METRICS 101 AND A METRICS MANIFESTO
METRICS! METRICS! METRICS! Seems to be all anyone has talked about the last couple of seasons. Whose metrics are good? Whose are bad? Why are they that way? Why did team X with shitty metrics get in, while team Y with great metrics got sent to the NIT? I am really, really far from an expert. In fact, I would bet I have made some errors below or assumed too much. If you think I’ve made a mistake, hit me up on Twitter @frankingeneral or frank@onhighhoops.com. In any event, I will use my lay knowledge of metrics to attempt to answer most of the questions I laid out above.
THE MAJOR TYPES OF BASKETBALL TEAM METRICS
Efficiency Metrics
When we talk about team metrics in college basketball we are dealing with 2 main types: efficiency metrics and resume-based metrics. Broadly speaking, efficiency metrics measure how many points you score per 100 possessions versus how many points you give up per 100 possessions. Leaving you with an offensive efficiency number, a defensive efficiency number and a net efficiency by subtracting defensive efficiency from offensive efficiency. This is purely a statistical measure. You calculate the number of possessions in a game—since there’s no stat for possessions a formula has been created—and you take the actual points you scored or surrendered across those possessions, and extrapolate to 100 possessions. There is a small component of the possessions formula—the factor applied to FT attempts—that makes this portion slightly different from metric to metric.
The two major efficiency metrics—KenPom and Bart Torvik—both apply an adjustment based on the efficiency of the opponent: i.e. if you play the 300th most efficient offense and hold them to 50 points, no one is going to be impressed. So the metrics gurus account for that with their adjustments, which are generally proprietary portions of the efficiency formula. This is likely where the largest divergence is seen among efficiency metrics.
Generally, efficiency metrics do not care about wins and losses, they strictly care about efficiency as a means of predicting future success. It makes sense: the more you score and the less your opponents score the more games you are going to win moving forward. Further, when you have offensive and defensive efficiency metrics, you can calculate a projected score, something both Torvik and KenPom do. Efficiency is how Vegas calculates line, and it’s how a lot of sharp bettors make their picks. I have not tried it, but if you just tracked KenPom’s lines and bet every time there was a 2+ point gap between KenPom and the Vegas line you’d probably do ok.
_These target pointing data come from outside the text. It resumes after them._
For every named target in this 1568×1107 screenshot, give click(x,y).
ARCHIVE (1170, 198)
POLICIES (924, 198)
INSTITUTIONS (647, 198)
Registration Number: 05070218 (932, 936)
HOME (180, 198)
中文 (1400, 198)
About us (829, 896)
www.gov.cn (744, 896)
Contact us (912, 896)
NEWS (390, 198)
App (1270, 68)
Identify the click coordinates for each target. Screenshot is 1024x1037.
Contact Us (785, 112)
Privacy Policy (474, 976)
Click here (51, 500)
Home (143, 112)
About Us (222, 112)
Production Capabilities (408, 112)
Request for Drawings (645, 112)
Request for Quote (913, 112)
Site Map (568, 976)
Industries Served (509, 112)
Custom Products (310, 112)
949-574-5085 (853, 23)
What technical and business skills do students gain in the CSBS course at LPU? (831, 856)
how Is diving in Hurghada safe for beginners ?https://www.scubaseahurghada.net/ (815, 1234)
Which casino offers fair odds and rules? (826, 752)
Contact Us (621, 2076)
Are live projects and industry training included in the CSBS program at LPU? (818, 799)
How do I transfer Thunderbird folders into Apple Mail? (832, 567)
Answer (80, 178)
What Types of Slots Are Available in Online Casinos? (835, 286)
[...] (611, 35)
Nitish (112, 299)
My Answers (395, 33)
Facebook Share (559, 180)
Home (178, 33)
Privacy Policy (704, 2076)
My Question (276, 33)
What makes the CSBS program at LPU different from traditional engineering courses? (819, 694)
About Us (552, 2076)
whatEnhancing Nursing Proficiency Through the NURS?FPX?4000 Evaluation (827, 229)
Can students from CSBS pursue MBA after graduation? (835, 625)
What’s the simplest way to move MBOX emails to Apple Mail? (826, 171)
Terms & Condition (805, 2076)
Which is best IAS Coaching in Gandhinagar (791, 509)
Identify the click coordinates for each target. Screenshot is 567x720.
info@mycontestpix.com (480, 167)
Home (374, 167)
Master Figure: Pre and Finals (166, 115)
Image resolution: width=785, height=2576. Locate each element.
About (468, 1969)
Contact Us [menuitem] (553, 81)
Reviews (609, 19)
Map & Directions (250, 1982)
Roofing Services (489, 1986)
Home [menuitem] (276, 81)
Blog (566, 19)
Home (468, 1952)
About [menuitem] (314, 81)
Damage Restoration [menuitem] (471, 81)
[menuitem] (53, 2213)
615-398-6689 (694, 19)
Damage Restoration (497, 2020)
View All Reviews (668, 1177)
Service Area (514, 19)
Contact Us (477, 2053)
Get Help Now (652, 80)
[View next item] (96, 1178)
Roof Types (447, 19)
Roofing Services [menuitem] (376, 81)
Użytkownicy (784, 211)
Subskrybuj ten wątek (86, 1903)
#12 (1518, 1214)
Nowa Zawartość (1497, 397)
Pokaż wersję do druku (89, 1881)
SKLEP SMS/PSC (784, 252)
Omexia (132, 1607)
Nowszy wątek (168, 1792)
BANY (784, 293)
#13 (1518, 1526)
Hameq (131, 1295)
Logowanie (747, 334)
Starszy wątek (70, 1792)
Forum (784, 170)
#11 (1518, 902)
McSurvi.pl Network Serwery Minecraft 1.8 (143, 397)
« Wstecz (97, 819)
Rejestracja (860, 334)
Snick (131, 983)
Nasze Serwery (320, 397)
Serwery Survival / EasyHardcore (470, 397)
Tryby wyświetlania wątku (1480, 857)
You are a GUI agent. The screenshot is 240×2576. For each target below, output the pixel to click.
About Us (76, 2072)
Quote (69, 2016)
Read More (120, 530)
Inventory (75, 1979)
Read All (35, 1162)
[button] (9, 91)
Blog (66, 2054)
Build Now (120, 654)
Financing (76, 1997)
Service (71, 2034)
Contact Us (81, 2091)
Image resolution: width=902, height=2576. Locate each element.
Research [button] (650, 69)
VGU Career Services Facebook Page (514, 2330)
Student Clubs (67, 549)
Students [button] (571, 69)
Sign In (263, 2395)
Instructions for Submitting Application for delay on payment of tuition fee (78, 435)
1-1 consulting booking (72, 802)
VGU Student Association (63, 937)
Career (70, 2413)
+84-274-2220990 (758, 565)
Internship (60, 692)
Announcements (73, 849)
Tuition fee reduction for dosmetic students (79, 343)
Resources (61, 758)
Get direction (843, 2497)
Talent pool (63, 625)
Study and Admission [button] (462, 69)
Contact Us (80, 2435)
There is a 3rd relevant efficiency metric and that is ESPN’s BPI. Functions generally the same, with the notable addition of a controversial altitude adjustment. While it would seem to make sense to apply such an adjustment—altitude is a huge advantage for the home team—based on research by a twitter user last season, the BPI’s altitude adjustment is far too harsh, and overly penalizes teams playing at altitude. This issue also taints ESPN’s resume-based metric, SOR, discussed below. When looking at BPI or SOR, it is important to keep in mind the altitude penalty.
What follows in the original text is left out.